Task directions ▸ Can you turn the records below into a JSON list of strings, with one string for each line, skipping blank lines and leaving the pictures out?

Entries on locating words and elements

━━━━━━

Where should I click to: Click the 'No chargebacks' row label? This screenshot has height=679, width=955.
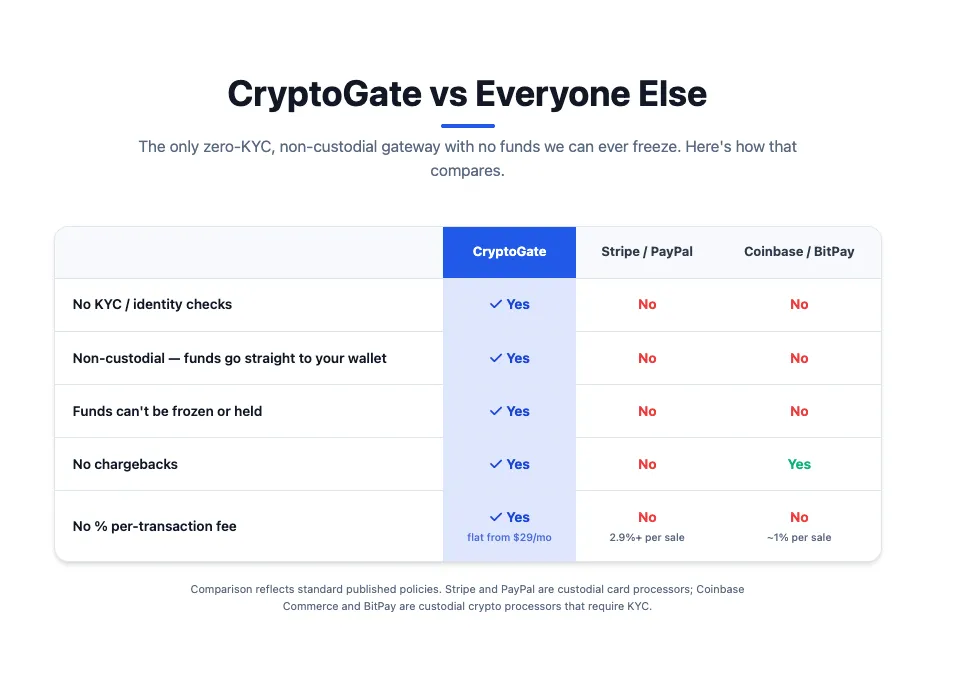125,464
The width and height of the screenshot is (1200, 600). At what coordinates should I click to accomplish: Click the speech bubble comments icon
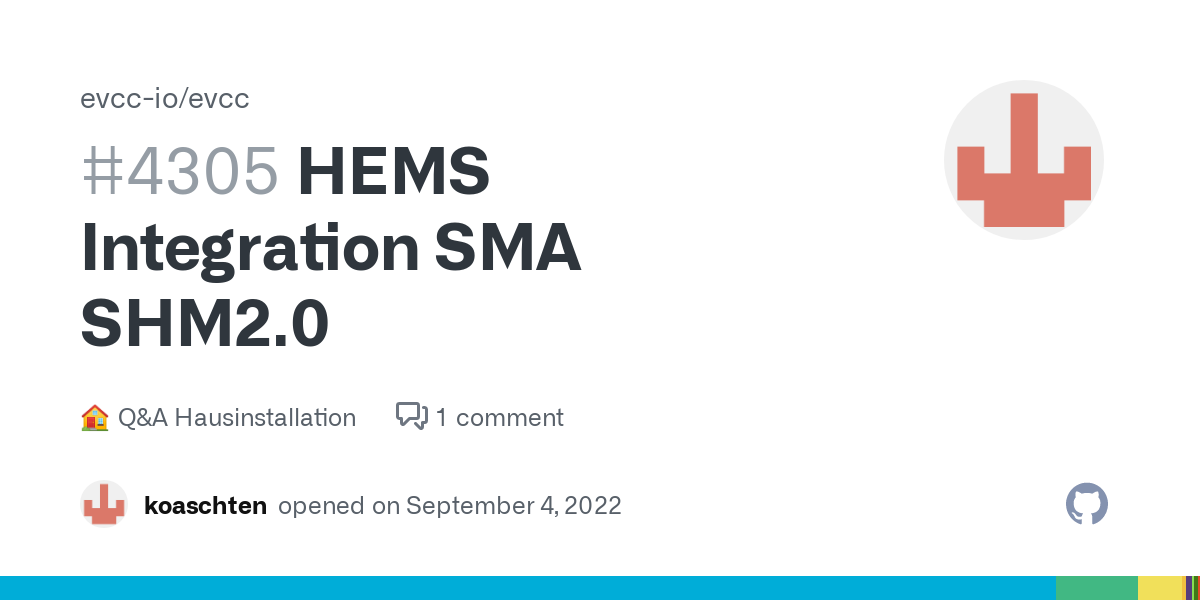(411, 417)
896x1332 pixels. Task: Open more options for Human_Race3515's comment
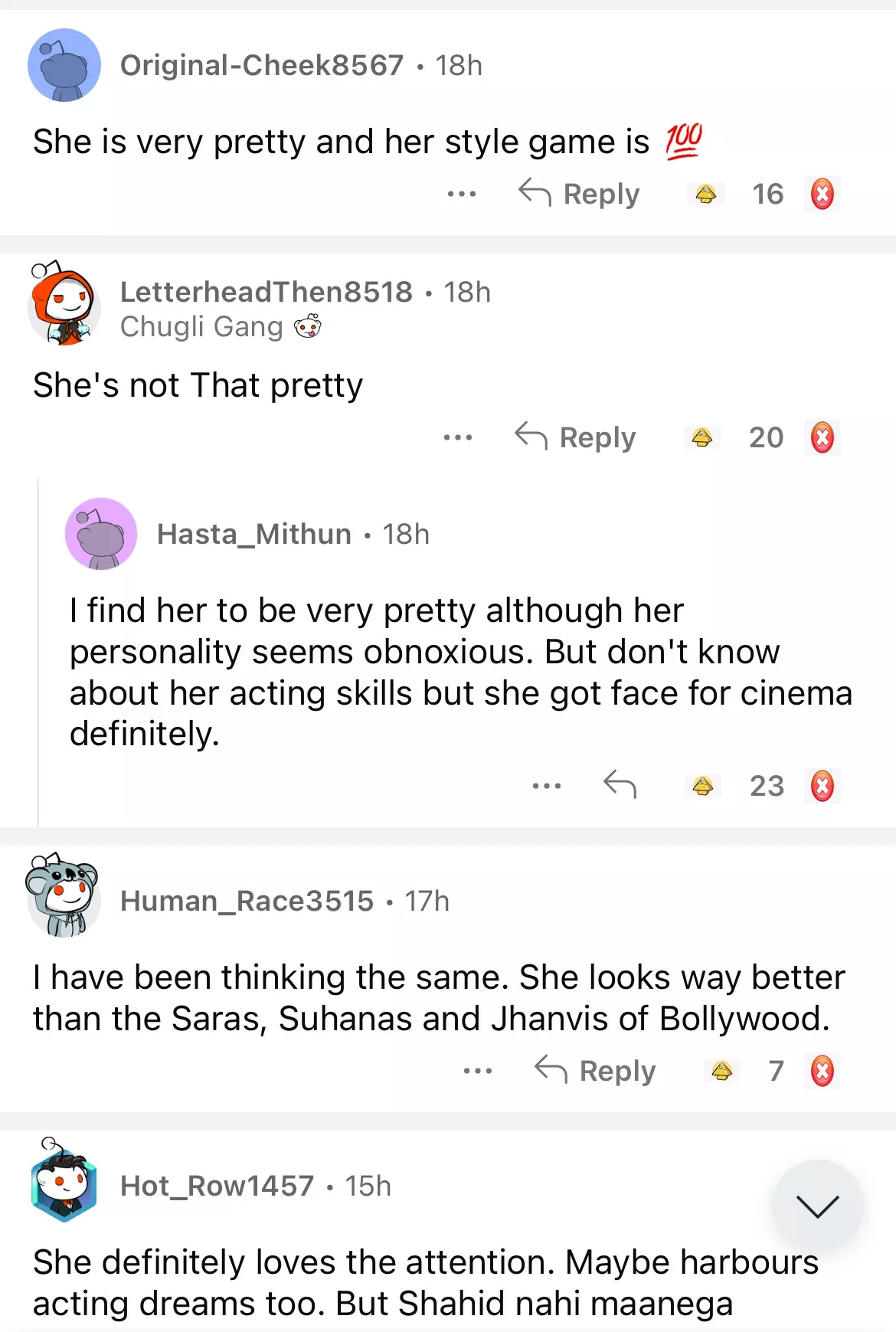pyautogui.click(x=478, y=1071)
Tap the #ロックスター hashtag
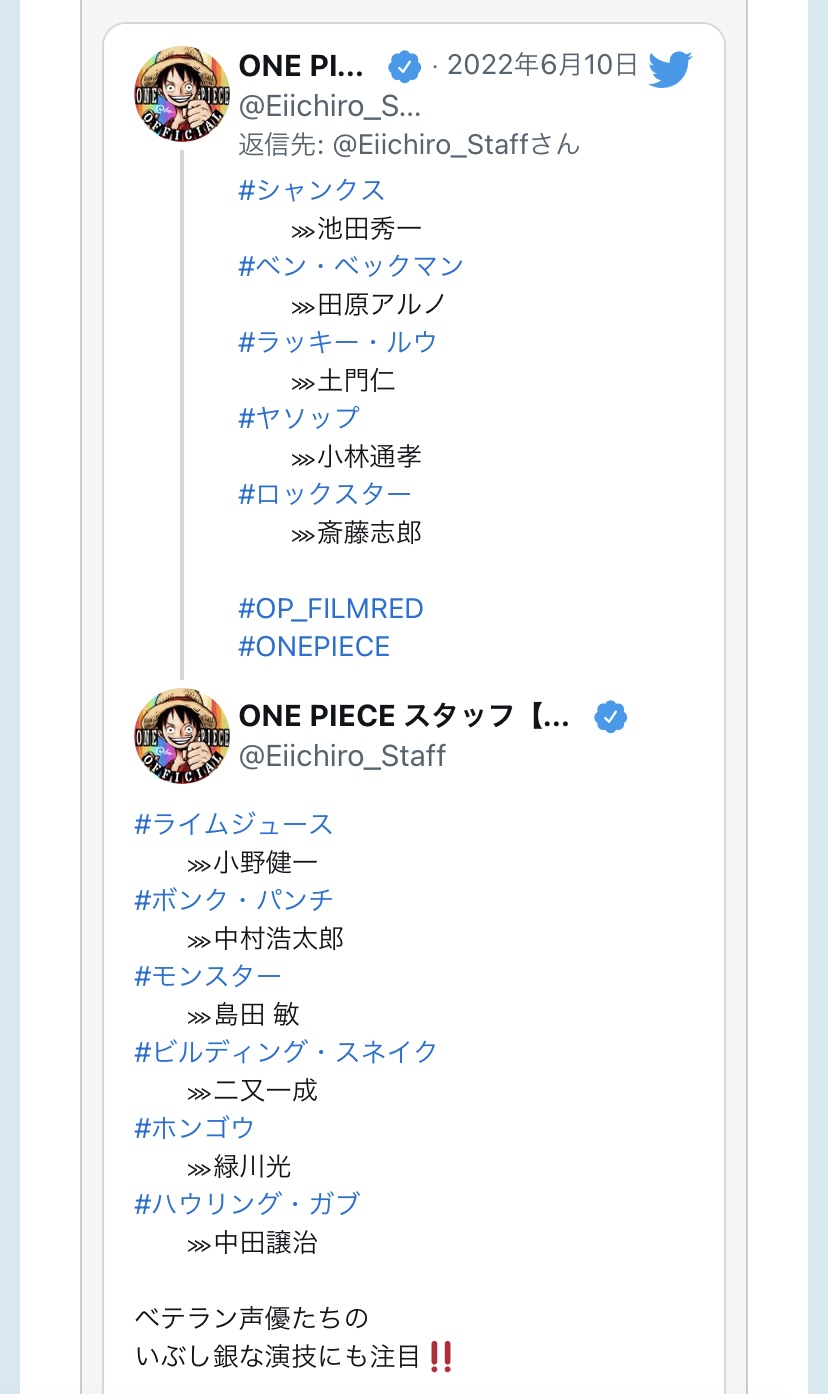The image size is (828, 1394). [x=325, y=494]
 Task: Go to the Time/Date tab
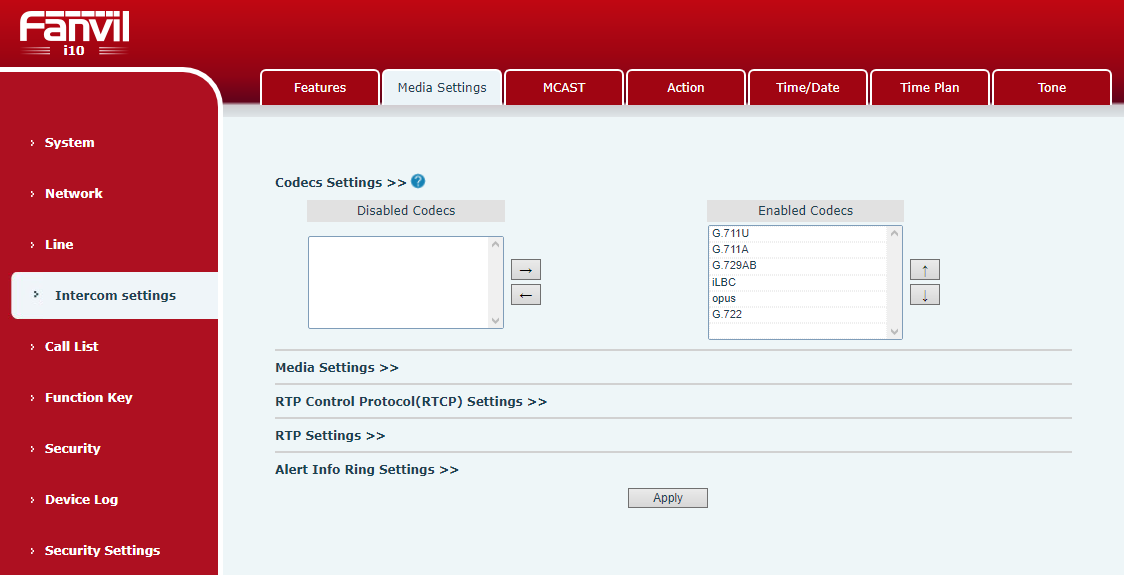[807, 88]
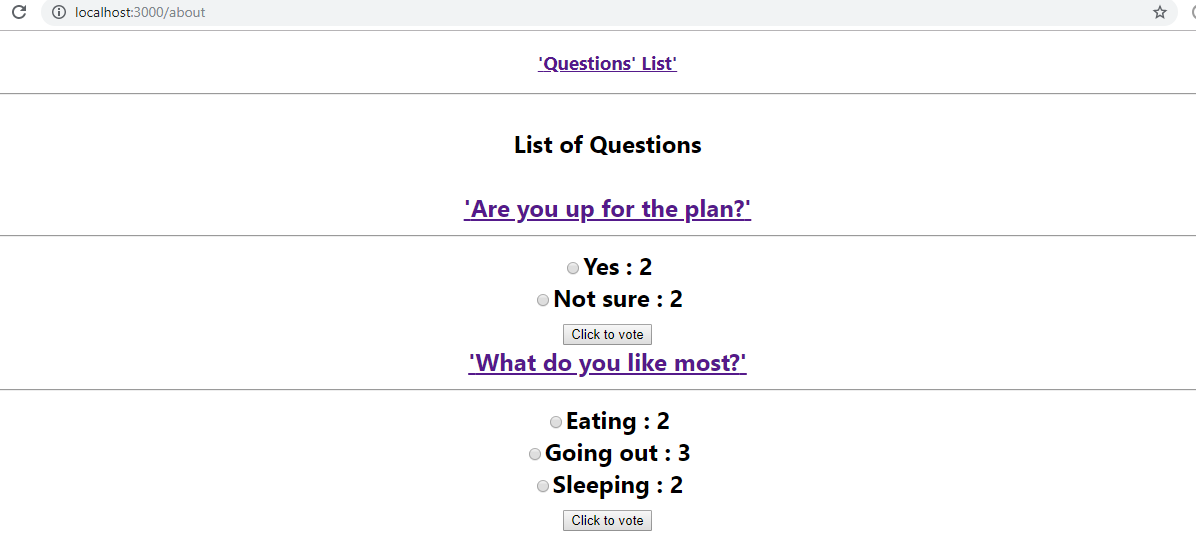Select the radio button beside Not sure
Image resolution: width=1196 pixels, height=538 pixels.
543,300
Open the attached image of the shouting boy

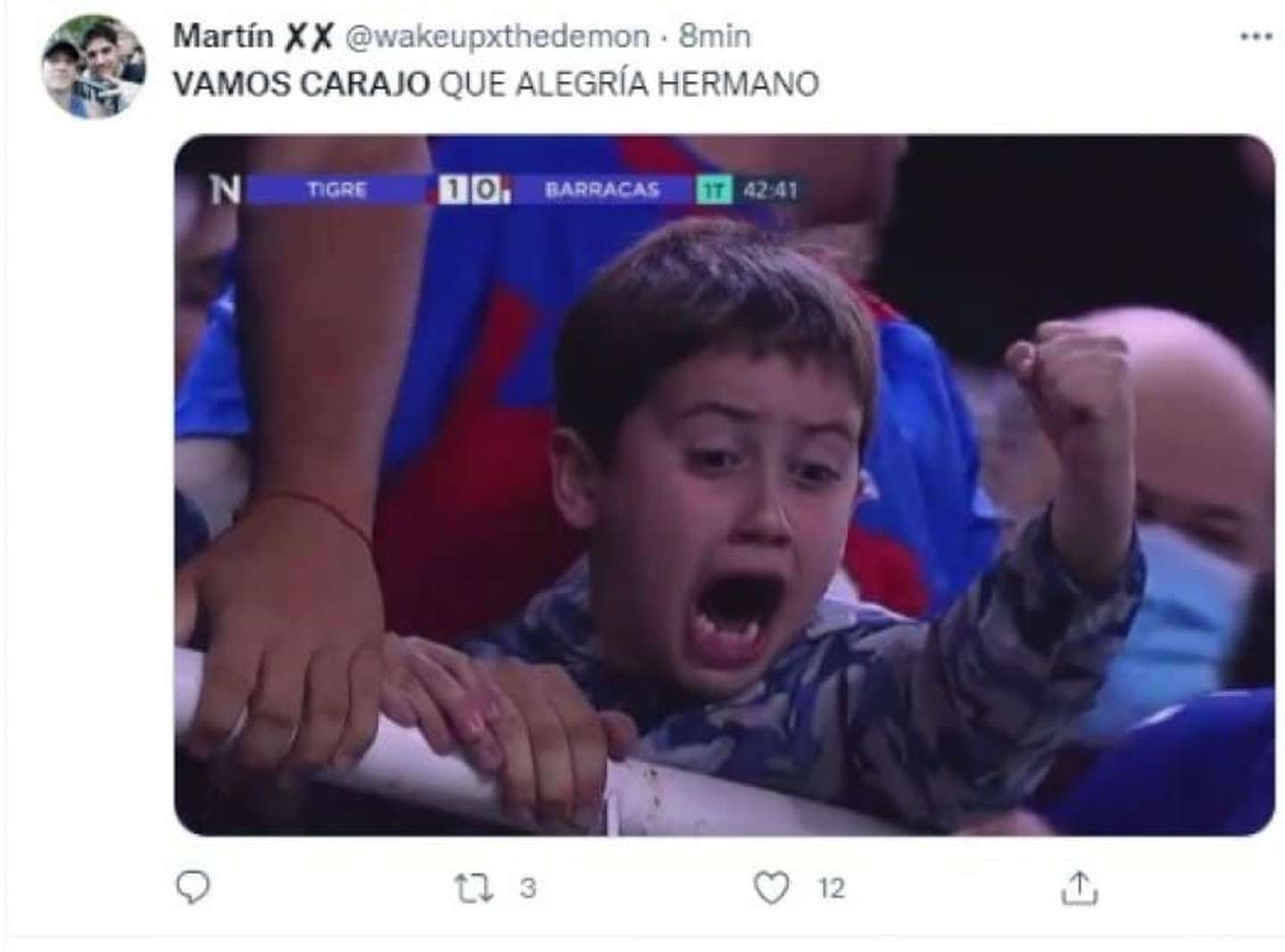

━━━━━━

Answer to this exercise ▸
[
  "Where should I click to: Click the 'No chargebacks' row label? This screenshot has height=679, width=955.",
  "125,464",
  "The width and height of the screenshot is (1200, 600). At what coordinates should I click to accomplish: Click the speech bubble comments icon",
  "(411, 417)",
  "896x1332 pixels. Task: Open more options for Human_Race3515's comment",
  "pyautogui.click(x=478, y=1071)",
  "Tap the #ロックスター hashtag",
  "The image size is (828, 1394). [x=325, y=494]",
  " Task: Go to the Time/Date tab",
  "[807, 88]",
  "Select the radio button beside Not sure",
  "Image resolution: width=1196 pixels, height=538 pixels.",
  "543,300",
  "Open the attached image of the shouting boy"
]